DETAILED DESCRIPTION OF PREFERRED EMBODIMENTS
The following description of preferred embodiments is merely exemplary in nature, and is in no way intended to limit the invention or its application or uses.
As discussed above, to accommodate vacuum forces during cooling of the contents within a heat set container, containers have typically been provided with a series of vacuum panels around their sidewalls and an optimized base portion. The vacuum panels deform inwardly, and the base deforms upwardly, under the influence of the vacuum forces. This prevents unwanted distortion elsewhere in the container. However, the container is still subjected to internal vacuum force. The panels and base merely provide a suitably resistant structure against that force. The more resistant the structure the more vacuum force will be present. Additionally, end users can feel the vacuum panels when holding the containers.
Typically at a bottling plant the containers will be filled with a hot liquid and then capped before being subjected to a cold-water spray resulting in the formation of a vacuum within the container that the container structure needs to be able to cope with. The present invention relates to hot-fill containers and a method that provides for the substantial removal or substantial negation of vacuum pressure. This allows much greater design freedom and light weighting opportunity as there is no longer any requirement for the structure to be resistant to vacuum forces that would otherwise mechanically distort the container.
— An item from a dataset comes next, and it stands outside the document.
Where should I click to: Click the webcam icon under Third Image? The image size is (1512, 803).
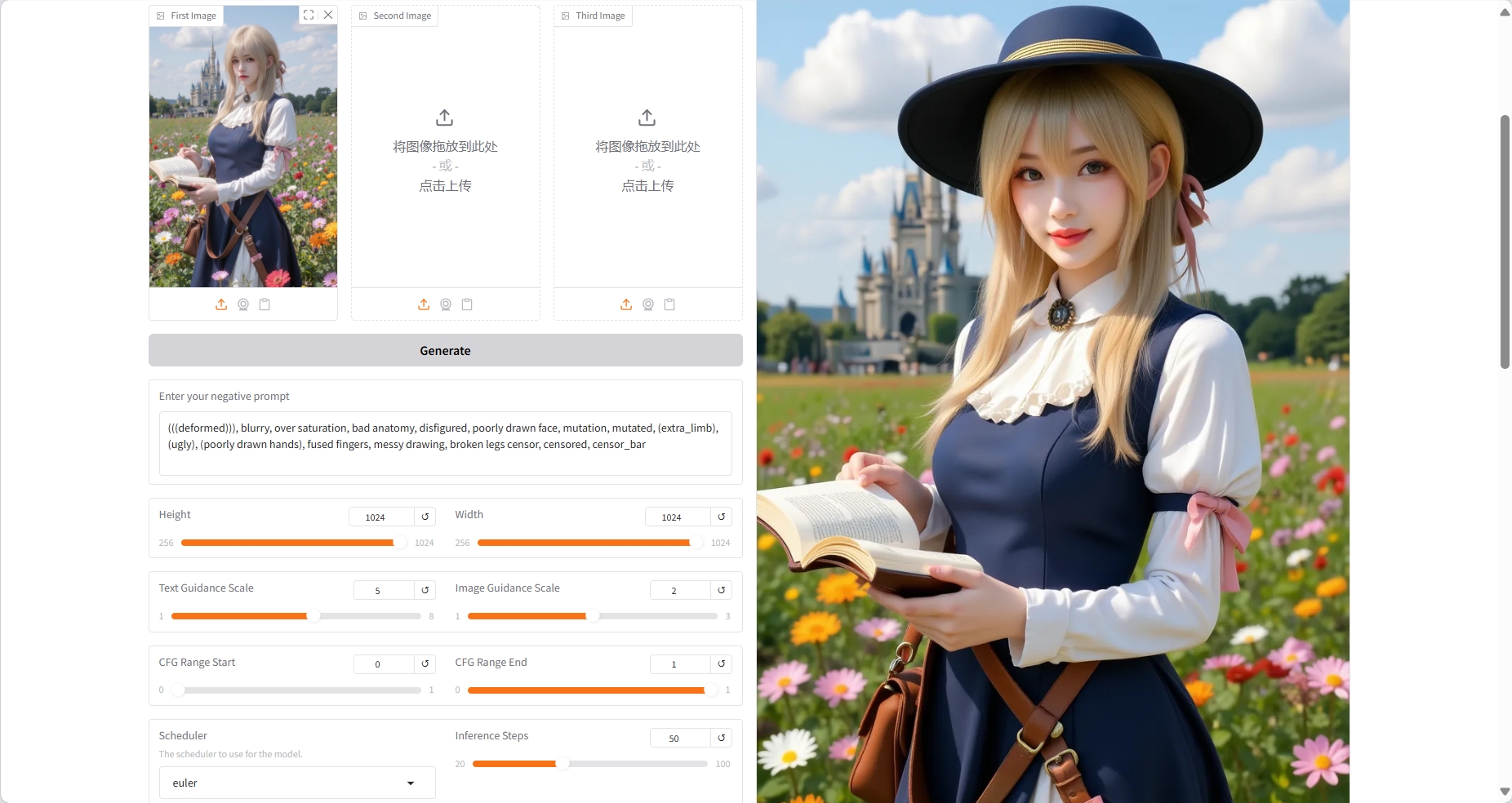(648, 304)
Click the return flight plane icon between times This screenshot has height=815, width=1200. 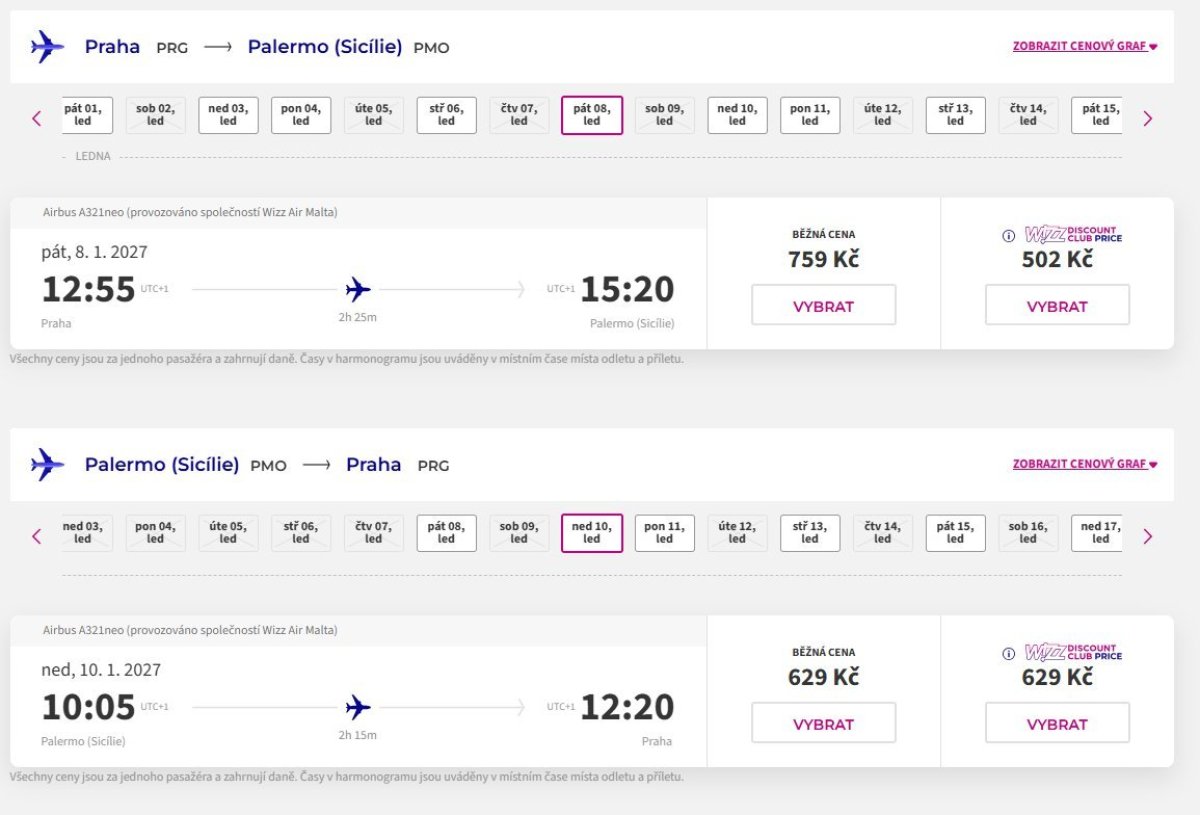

As seen in a Prior Art solution in FIGS. 1a to b and 2a to 2b , when hot liquid (21) is introduced to a container (1), the liquid occupies a volume that is defined by a first upper level (3 a). Should a compressive cap (8) be applied immediately post fill to a container neck (2), then a vacuum builds up in the headspace (23 b) that is above the liquid and under the sealing surface (10) of the compressive cap, the sealing surface being the lower border of the compressible inner chamber (9) which is engaged with the outer portion of the cap (8). This headspace vacuum is normally only released when the cap is removed. While the cap (8) remains in place then the vacuum force remains largely unchanged. If the walls of the container bend or flex inwardly then the vacuum pressure level may drop to a small degree.
Referring to FIGS. 3 a-b shows a further embodiment of Prior Art invention.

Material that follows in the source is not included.